Last week, the CIO of the Commonwealth Bank bought himself a private island.
Michael Harte, who is paid $1.7 million a year, making him one of Australia’s best-paid CIOs, has bought Budelli Island, a 1.6-square-kilometre landmass off the coast of Italy. He paid €2.94 million ($4.2 million) for it at an auction.
The rich have always had a thing for private islands. It seems not a week goes by without some mention of a millionaire jetsetting off where only the sea can reach.
Today, for example, brings news of Richard Branson fielding questions about having permanently relocated to Necker Island (his spokesman stresses that the Virgin founder avoids no taxes by moving to the British Virgin Islands).
Branson has owned the island for 34 years, and moved there seven years ago, his spokesman said. When he’s not using it, he rents it out for $US60,000 a night, which isn’t bad considering he bought it for just $200,000.
Other millionaires who own islands include hip hop artist and entrepreneur Jay Z, who recently spent $US3 million on an island in the Bahamas, while Oracle CEO Larry Ellison paid $600 million for 98% of Lana’I, in Hawaii.
One island isn’t enough for the Emir of Qatar: he recently spent $US11 million buying six islands in the Ionian Sea.
What is it about owning a whole landmass that appeals?
Maybe it’s the ability to own all your eye can see. Maybe it’s the privacy, or the ability to mould the landscape into whatever you want.
Given all these benefits, surely it must cost a fortune, right?
It’s certainly not cheap. But compared to the cost of buying, say, a block of land here in Australia, it’s not as unaffordable as you think. And thanks to the internet, it’s never been easier to buy your own slice of paradise.
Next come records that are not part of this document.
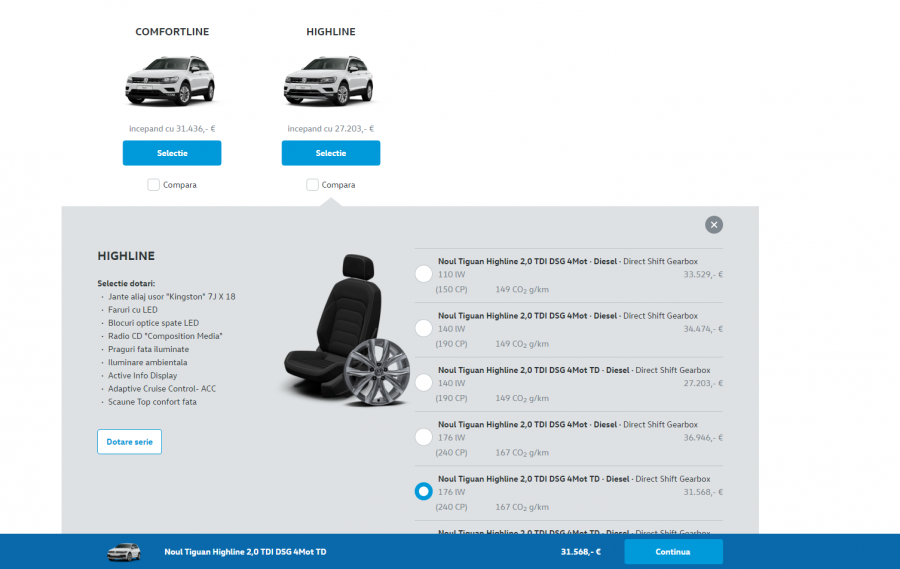900x569 pixels.
Task: Select the 140 kW TD engine at 27.203 €
Action: (x=423, y=383)
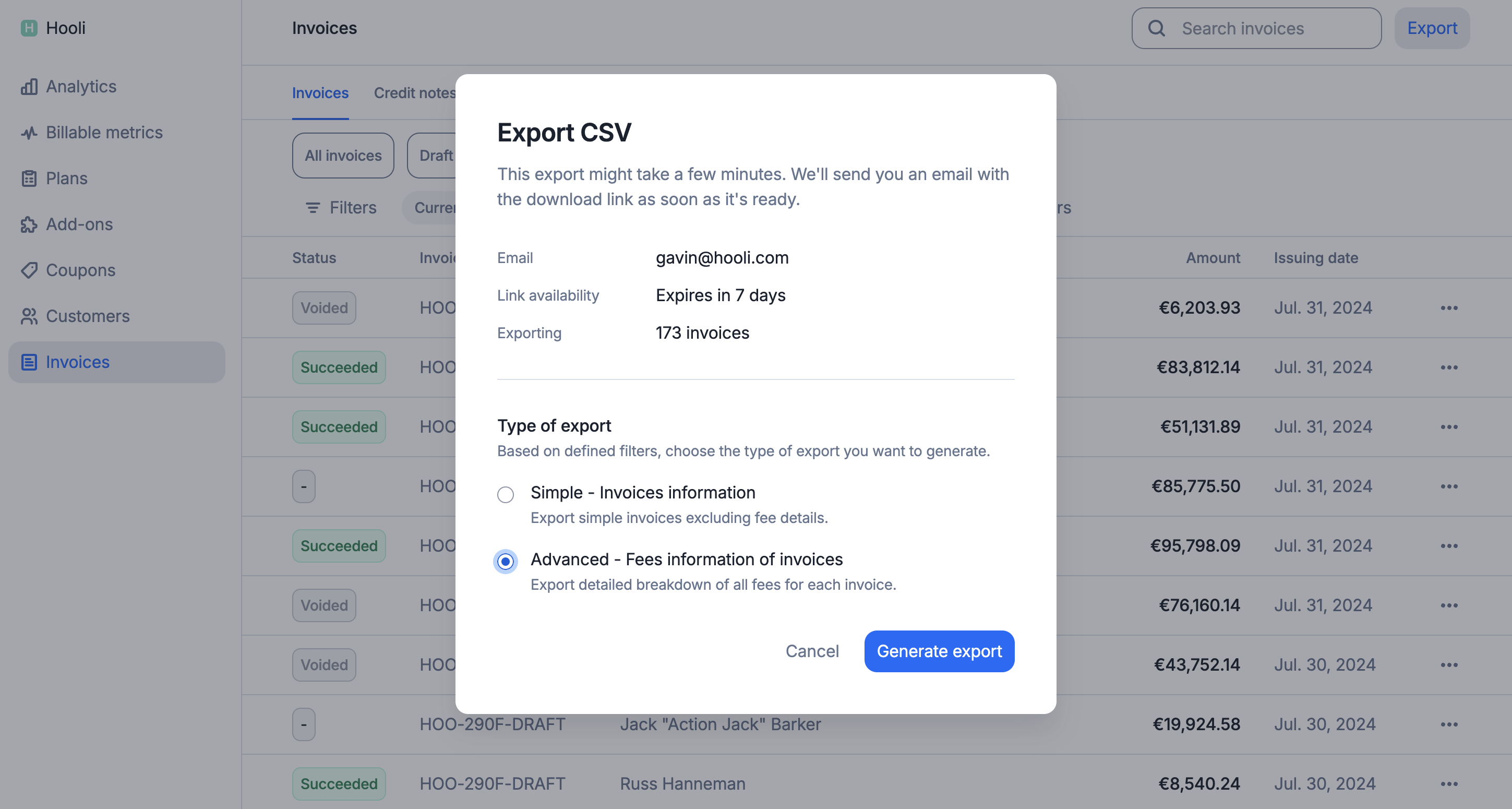1512x809 pixels.
Task: Click the Search invoices field
Action: pyautogui.click(x=1256, y=28)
Sure, getting there and back would put a hole in your pocket. But on website like Private Islands Online and Caribbean Island Brokers certainly suggest it isn’t utterly implausible to buy an island upon retirement. Or earlier, if you’ve got a couple of friends and are happy to share.
That’s what a young man going by the moniker Tynan did recently. In a much-shared, jubilant post on his personal blog, he described how he and nine friends bought an island in Canada, which he described as “totally affordable if split ten ways”. In a comment, he says he doesn’t want to reveal the price, but it was less than $100,000.
A quick search suggests there are plenty of islands in south-east Asia up for sale for under $1 million. And that’s not counting the ones you can just rent. If a bit of privacy is what you’ve always wanted, and you’ve got a few hundred thousand in the bank, the dream is closer than you think.